• [Dataset records]
»»

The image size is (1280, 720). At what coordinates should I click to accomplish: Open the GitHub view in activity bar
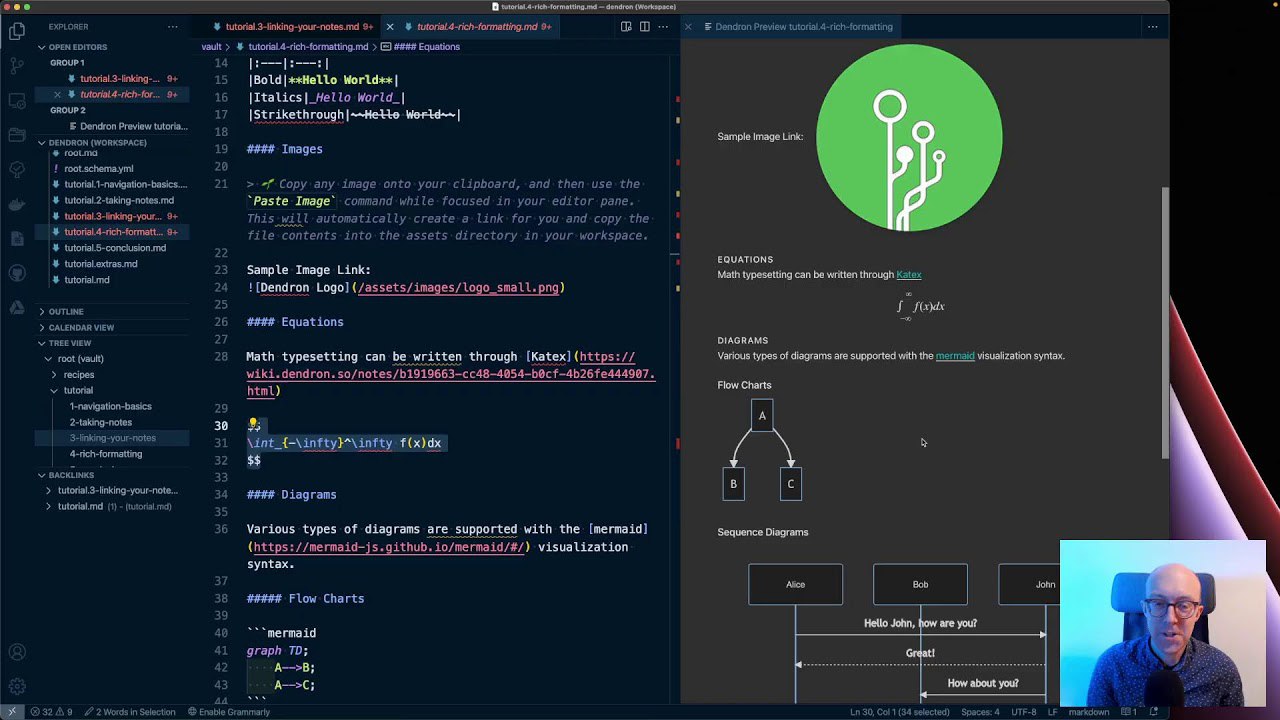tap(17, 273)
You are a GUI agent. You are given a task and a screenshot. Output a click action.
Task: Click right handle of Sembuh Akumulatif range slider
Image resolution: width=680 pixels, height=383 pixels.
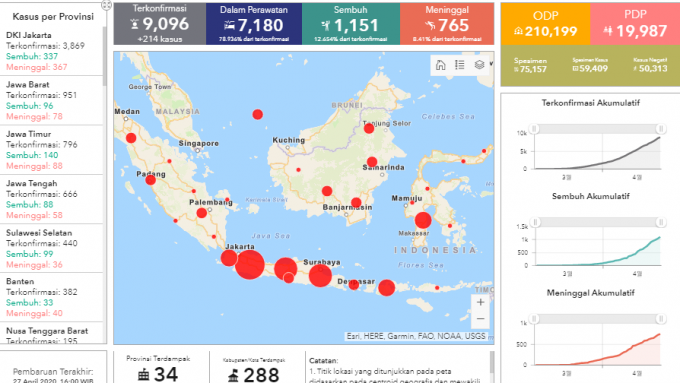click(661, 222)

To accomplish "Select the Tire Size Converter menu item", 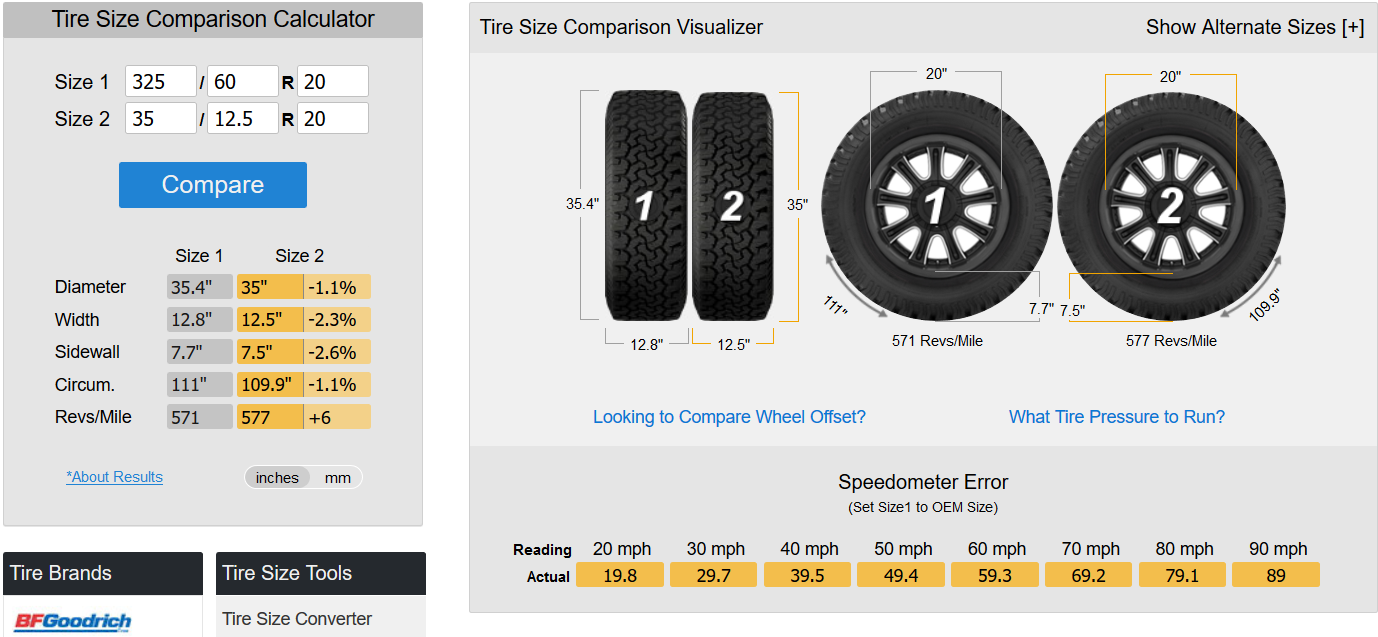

««

What you print must be exactly the lines from the one containing "Task: Click right" through the last line of the material, and no pictures.

• [Solution]
Task: Click right handle of Sembuh Akumulatif range slider
Image resolution: width=680 pixels, height=383 pixels.
click(661, 222)

To accomplish "Select the Tire Size Converter menu item", 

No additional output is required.